Resolutions, whether in Chicago City Council or most legislative bodies, typically are feel-good votes — on issues where there’s broad public agreement and lawmakers want to reflect that. It’s rare to see one needing a mayoral tie-breaking vote in order to pass. And it doesn’t project strength. It merely reflects the intense division around an issue that we didn’t need a City Council debate to know existed.

The vast majority of us want peace in the Middle East and immediate humanitarian protections for both Israeli and Palestinian civilians. But how to achieve that is hard. The mayor easily could have insisted on a resolution, for example, that acknowledged the suffering being experienced by both Palestinians and Israelis and called for a cease-fire only upon the release of hostages. That would have garnered an overwhelming majority, and the council could move on to issues over which it has some control.

It doesn’t take a diplomatic genius to know that an unconditional cease-fire, which is what the 23 aldermen plus Mayor Johnson are calling for, isn’t going to achieve any sort of stable peace. There are intense negotiations happening as we write. That is the way to get to a cease-fire. All Johnson accomplished by siding with the most strident voices on this issue was to further inflame a city that already feels disturbingly unstable under his leadership. This resolution doesn’t reflect the views of the nation’s third largest city to the broader world — not when it required LBJ-like arm-twisting to achieve.

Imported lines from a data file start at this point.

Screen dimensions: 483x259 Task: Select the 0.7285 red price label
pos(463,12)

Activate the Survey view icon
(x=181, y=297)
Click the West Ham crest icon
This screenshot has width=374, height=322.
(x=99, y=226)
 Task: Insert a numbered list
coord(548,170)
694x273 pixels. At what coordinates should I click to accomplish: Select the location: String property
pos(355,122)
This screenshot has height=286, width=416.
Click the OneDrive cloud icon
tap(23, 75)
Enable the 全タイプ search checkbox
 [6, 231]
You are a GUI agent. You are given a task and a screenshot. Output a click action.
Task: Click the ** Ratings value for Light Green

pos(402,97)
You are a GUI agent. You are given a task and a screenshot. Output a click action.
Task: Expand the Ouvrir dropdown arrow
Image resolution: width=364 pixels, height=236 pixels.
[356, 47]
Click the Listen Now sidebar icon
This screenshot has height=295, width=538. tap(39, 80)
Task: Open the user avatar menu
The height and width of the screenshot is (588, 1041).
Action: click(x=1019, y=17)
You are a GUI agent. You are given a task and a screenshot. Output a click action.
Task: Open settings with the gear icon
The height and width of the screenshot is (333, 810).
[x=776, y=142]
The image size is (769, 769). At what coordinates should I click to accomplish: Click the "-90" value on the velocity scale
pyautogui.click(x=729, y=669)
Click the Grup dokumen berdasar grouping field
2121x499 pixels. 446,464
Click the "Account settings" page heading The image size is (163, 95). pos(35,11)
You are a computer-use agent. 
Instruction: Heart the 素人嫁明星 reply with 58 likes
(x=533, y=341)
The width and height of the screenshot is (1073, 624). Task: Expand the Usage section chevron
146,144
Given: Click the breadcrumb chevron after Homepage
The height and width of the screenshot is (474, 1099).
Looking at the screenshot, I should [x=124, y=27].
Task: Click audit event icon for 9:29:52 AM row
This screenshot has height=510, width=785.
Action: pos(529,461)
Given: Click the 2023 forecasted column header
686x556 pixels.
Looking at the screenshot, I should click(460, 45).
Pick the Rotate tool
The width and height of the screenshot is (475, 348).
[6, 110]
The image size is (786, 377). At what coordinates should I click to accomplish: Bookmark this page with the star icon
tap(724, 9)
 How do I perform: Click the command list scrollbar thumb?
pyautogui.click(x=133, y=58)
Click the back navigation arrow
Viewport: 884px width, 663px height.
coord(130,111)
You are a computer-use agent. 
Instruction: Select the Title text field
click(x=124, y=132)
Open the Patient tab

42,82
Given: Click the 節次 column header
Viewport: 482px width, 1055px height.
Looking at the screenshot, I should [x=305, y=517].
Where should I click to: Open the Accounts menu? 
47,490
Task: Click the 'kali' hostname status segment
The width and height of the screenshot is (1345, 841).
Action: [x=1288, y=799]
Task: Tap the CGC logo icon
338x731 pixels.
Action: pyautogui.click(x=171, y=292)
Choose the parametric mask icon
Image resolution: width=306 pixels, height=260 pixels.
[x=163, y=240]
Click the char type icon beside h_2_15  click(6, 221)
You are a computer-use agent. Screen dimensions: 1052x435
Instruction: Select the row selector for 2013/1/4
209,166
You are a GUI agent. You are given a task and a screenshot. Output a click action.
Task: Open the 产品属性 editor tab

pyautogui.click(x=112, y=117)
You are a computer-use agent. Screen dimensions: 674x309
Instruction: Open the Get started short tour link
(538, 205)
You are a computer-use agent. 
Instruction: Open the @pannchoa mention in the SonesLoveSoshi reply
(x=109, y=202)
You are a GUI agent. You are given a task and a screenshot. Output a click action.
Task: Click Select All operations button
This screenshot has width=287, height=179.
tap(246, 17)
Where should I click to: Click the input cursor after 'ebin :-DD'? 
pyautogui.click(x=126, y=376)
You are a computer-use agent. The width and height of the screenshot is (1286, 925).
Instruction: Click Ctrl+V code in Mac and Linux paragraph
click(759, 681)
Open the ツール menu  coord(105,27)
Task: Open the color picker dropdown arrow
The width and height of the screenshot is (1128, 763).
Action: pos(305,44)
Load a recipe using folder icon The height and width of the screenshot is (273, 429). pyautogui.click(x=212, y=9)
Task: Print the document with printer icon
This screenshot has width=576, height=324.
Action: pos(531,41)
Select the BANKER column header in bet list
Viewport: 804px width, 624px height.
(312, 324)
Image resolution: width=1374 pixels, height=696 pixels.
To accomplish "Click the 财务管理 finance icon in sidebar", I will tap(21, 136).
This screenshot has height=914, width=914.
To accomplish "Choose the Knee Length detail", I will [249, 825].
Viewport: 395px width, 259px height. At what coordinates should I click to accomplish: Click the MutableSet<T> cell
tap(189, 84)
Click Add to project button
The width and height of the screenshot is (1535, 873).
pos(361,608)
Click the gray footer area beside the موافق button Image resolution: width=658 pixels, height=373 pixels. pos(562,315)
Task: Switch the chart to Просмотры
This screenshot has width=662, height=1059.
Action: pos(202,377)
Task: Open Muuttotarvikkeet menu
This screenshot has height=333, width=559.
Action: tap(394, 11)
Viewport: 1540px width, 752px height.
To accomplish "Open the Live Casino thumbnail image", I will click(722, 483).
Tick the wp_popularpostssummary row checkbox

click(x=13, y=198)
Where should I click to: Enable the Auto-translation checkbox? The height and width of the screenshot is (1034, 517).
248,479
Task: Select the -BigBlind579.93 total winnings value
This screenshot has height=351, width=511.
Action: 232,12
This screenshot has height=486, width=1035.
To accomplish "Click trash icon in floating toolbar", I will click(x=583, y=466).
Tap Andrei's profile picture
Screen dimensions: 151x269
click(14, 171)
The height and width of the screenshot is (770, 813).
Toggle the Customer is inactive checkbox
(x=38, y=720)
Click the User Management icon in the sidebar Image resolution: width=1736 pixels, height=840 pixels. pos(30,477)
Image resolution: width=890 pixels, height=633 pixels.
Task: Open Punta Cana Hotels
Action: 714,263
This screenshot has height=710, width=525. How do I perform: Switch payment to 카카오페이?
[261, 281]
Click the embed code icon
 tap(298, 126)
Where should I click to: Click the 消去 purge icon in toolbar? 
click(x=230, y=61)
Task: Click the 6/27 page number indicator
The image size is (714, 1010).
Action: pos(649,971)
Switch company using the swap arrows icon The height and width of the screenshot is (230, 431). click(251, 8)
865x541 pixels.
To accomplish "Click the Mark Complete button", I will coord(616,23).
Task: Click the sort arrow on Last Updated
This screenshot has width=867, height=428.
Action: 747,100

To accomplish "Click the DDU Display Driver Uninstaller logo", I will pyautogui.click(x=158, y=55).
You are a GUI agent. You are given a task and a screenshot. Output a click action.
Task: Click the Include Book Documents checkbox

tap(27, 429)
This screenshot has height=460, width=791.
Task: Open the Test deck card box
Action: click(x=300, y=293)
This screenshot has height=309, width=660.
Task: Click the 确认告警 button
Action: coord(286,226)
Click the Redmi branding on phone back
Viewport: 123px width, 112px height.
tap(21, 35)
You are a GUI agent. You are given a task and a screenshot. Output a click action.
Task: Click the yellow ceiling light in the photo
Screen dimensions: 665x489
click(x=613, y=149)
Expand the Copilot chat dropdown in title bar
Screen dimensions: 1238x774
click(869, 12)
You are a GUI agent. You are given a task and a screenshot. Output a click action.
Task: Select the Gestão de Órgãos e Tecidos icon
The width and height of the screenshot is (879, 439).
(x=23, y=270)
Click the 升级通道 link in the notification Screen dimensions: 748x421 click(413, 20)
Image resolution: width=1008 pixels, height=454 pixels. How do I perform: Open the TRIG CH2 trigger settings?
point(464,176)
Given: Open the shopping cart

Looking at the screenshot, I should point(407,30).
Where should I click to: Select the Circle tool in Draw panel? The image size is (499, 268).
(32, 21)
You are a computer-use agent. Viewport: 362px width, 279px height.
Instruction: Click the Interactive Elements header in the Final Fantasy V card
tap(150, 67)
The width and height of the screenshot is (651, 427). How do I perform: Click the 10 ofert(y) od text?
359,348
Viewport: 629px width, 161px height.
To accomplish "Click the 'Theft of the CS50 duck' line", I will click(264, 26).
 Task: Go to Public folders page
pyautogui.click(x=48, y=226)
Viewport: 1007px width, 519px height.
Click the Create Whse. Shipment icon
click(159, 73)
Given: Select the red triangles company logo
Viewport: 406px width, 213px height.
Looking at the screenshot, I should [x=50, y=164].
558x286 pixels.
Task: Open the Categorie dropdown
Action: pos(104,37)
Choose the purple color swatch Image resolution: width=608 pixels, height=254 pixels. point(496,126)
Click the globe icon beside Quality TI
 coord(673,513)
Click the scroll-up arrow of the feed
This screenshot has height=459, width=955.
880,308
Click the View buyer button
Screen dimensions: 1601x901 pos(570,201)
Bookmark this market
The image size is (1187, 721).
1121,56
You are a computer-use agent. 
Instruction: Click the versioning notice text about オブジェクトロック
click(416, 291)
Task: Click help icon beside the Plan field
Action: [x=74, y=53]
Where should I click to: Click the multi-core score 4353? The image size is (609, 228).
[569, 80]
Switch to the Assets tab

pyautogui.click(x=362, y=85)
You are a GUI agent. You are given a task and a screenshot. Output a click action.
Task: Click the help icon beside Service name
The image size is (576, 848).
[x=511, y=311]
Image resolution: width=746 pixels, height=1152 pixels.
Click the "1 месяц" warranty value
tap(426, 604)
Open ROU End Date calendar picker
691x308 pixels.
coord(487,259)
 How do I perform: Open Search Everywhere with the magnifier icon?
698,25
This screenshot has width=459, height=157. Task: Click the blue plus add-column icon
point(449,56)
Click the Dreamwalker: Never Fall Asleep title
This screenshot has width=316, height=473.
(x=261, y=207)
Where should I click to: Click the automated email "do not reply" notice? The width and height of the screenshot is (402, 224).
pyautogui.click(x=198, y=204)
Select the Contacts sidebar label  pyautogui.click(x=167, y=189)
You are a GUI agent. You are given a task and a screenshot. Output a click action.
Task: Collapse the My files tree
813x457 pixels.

And the cost of this performative nonsense? As Silverstein eloquently stated on the council floor, Jews in the city now feel even more alone and unsafe than they did before this action. “One-sided, biased resolutions like this one are part of the reason why hate against Jews is spiking,” she said.

Mr. Mayor, encouraging hate against more than 100,000 of your residents, based on their religious or ethnic identity, is hardly “leading with love,” as you like to say you do.

Here’s what Johnson said at the recent opening in Chicago of the Parliament of the World’s Religions: “As mayor of the city of Chicago, I will continue to bring people together, surrounded by our commonality of loving one another, loving people enough to invest in people.”

Is that what you did on Wednesday, Mr. Mayor? The answer to that is no. Not by a long shot.